YAKIMA — Yakima has crossed yet another threshold in modern medicine. Regional Medical and Cardiac Center is now using robotics, the world’s most advanced tool in surgery.

This is more than just bragging rights for the hospital. It’s a chance for your family to experience the future of medicine.

We were all told is was coming. Gary Hodgkinson remembers, as a child hearing that one day, robots would perform surgery on all of us. He just never thought it would happen in his lifetime. But it has.

Hodgkinson is one of the first in Central Washington to have his prostate cancer cured by a robot.

“I hadn’t been tested in about four years, and all of the sudden boom, it’s full blown practically.”
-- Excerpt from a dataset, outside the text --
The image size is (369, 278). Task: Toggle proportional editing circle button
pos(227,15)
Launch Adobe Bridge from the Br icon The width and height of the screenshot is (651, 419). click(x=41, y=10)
This retired truck driver agreed with his surgeon that the Da Vinci robot would perform this surgery. The advantages have become almost too many to count.

Surgeon Jack Lovern explained, “The improvement over earlier models. There’s a fourth robotic arm. That allows us to have a much better view of the surgical field. There’s a higher degree of mobility with this technique than the human wrist. Probably one of the most dramatic advances is the camera attachment. That puts my eyes right next to the surgical site.”

The Da Vinci is about a lot more than bringing technology into the surgical suite. It’s about recovery, it’s about pain, it’s about convenience for the patient and it is definitely about money.

Hodgkinson will have his prostate removed one day and be home recovering the very next. Standard surgery required a one week stay at the hospital.

Dr. Lovern says it saves the patient and his insurer thousands, “And so if a patient is in there overnight instead of three to five days, that’s a distinct economic advantage.”

Instead of a typical surgery, Da Vinci allows the doctor to complete the procedure laparoscopic. Four small incisions will get the surgical tools and camera in and the prostate out. The patient leaves with Band-Aids not stitches.

Gary didn’t have to be talked into the procedure. “The pain and everything else is minimal. It’s a whole lot better than being laid open, a six or eight inch incision and having all the stitches and stuff like that.”

What we were told as children might have turned out better than our imaginations.

As he’s wheeled into surgery, Gary only has one concern. “The main thing I’m worried about is when can I get back on my motorcycle?”

It certainly has Gary Hodgkinson glad he lived to see robots in Yakima.

Less pain, faster recovery, fewer days in the hospital, and little it no scaring.

This is the future of medicine in Yakima and across the country.

Dr. Lovern says it costs the same as traditional surgery. But the shorter hospital stay will cut patient costs by the thousands.